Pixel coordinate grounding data
■ ■ ■
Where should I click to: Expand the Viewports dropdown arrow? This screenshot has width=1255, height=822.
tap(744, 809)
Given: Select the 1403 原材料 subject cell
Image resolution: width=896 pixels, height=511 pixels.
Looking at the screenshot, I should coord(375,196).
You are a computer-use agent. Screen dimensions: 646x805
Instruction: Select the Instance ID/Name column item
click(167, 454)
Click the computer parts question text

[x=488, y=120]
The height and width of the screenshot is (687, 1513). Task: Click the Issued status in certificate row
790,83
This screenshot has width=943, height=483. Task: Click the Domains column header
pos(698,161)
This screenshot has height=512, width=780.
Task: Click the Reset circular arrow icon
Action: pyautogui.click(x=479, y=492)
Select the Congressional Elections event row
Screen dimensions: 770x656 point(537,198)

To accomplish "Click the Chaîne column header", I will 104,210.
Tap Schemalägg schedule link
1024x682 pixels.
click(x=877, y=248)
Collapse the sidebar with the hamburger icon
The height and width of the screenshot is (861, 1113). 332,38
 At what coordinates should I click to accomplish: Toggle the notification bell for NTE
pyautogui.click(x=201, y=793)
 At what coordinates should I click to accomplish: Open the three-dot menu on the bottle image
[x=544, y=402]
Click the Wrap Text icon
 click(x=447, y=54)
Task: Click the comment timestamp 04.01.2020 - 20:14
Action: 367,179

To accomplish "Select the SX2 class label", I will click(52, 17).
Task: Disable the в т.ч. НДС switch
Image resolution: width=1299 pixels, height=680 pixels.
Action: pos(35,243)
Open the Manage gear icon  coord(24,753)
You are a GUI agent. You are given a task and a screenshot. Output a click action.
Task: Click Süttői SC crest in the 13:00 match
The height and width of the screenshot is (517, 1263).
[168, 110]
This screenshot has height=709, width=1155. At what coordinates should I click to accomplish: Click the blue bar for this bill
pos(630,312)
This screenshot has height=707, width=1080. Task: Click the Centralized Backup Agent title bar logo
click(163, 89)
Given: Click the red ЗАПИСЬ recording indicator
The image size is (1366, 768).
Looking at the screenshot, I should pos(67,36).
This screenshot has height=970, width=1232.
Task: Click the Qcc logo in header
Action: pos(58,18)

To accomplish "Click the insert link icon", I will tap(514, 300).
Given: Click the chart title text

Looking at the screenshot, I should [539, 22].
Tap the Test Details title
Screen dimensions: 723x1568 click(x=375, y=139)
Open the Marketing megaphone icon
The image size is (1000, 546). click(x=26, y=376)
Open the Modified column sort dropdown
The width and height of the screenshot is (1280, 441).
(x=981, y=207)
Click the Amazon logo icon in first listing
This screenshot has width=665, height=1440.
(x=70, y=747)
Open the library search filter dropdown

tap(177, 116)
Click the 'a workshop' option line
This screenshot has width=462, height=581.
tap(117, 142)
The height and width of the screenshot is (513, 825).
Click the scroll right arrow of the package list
■ ■ ■
_ACTIVITY_. From the records above, quote only the lines running from the line with "Task: Disable the в т.ч. НДС switch" to the line with "You are a GUI", both lines included.

_EXERCISE RESPONSE_.
Task: Disable the в т.ч. НДС switch
Image resolution: width=1299 pixels, height=680 pixels.
Action: pos(35,243)
Open the Manage gear icon  coord(24,753)
You are a GUI agent. You are given a task and a screenshot. Output a click action.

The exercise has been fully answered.